** Opening Records provided block **

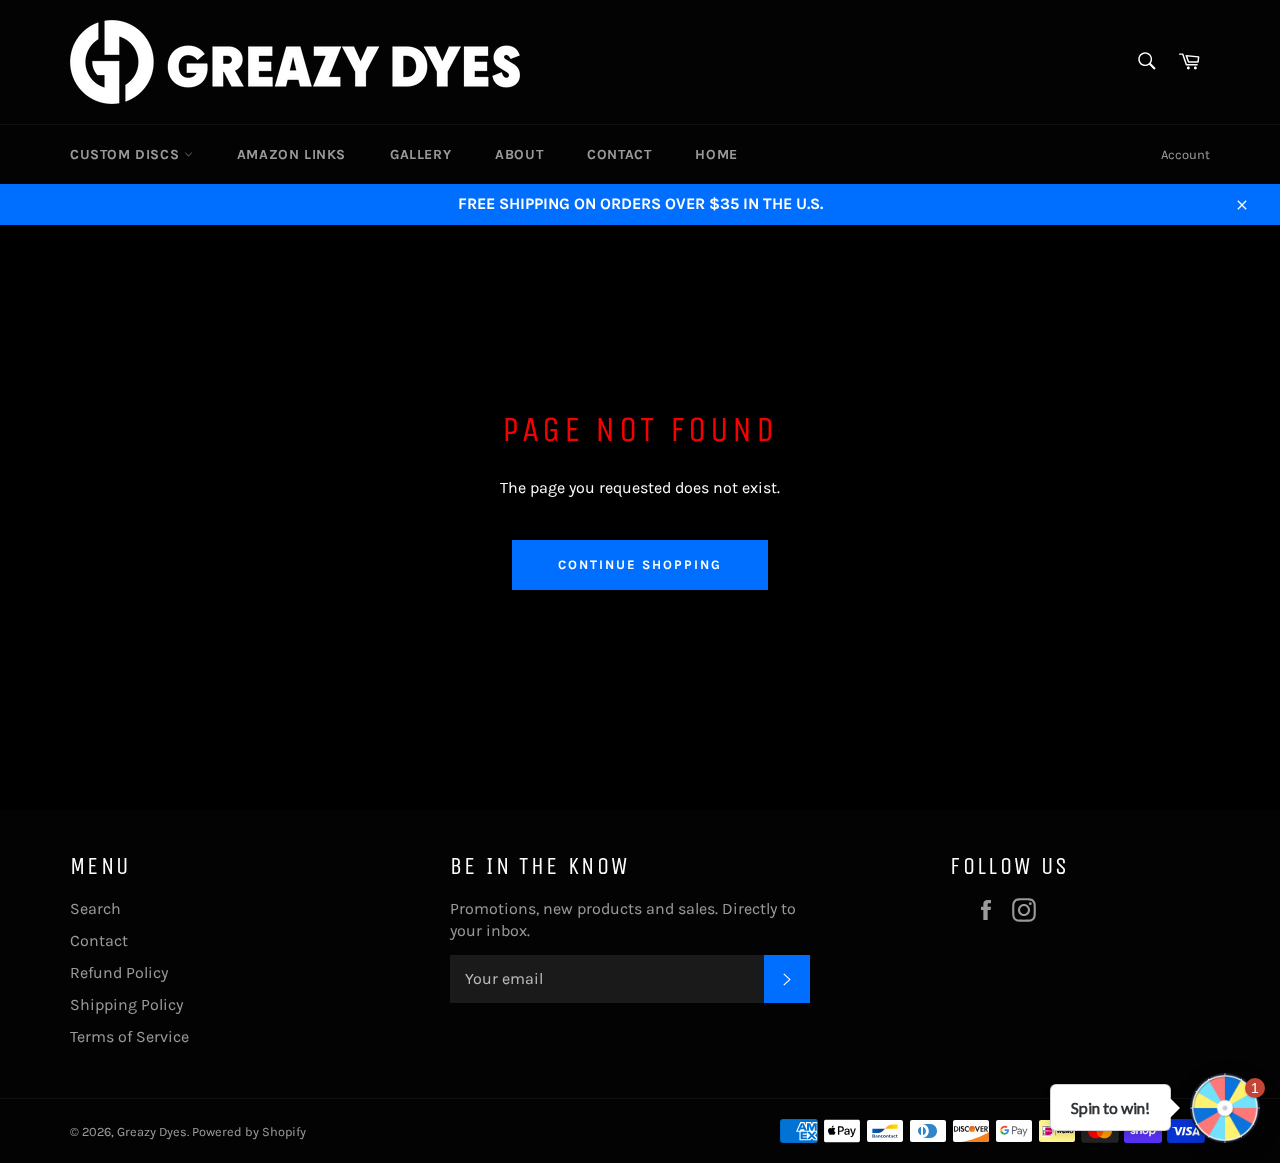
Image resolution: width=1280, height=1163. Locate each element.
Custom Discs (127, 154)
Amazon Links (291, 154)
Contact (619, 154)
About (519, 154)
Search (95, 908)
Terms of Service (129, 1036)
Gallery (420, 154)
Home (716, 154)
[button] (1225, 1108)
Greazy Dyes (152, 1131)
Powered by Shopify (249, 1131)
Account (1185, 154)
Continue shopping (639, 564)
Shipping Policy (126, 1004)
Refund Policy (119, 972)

** Closing Records provided block **

Output each record verbatim, but skip anything that is a picture.

Image resolution: width=1280, height=1163. Locate each element.
Custom Discs (127, 154)
Amazon Links (291, 154)
Contact (619, 154)
About (519, 154)
Search (95, 908)
Terms of Service (129, 1036)
Gallery (420, 154)
Home (716, 154)
[button] (1225, 1108)
Greazy Dyes (152, 1131)
Powered by Shopify (249, 1131)
Account (1185, 154)
Continue shopping (639, 564)
Shipping Policy (126, 1004)
Refund Policy (119, 972)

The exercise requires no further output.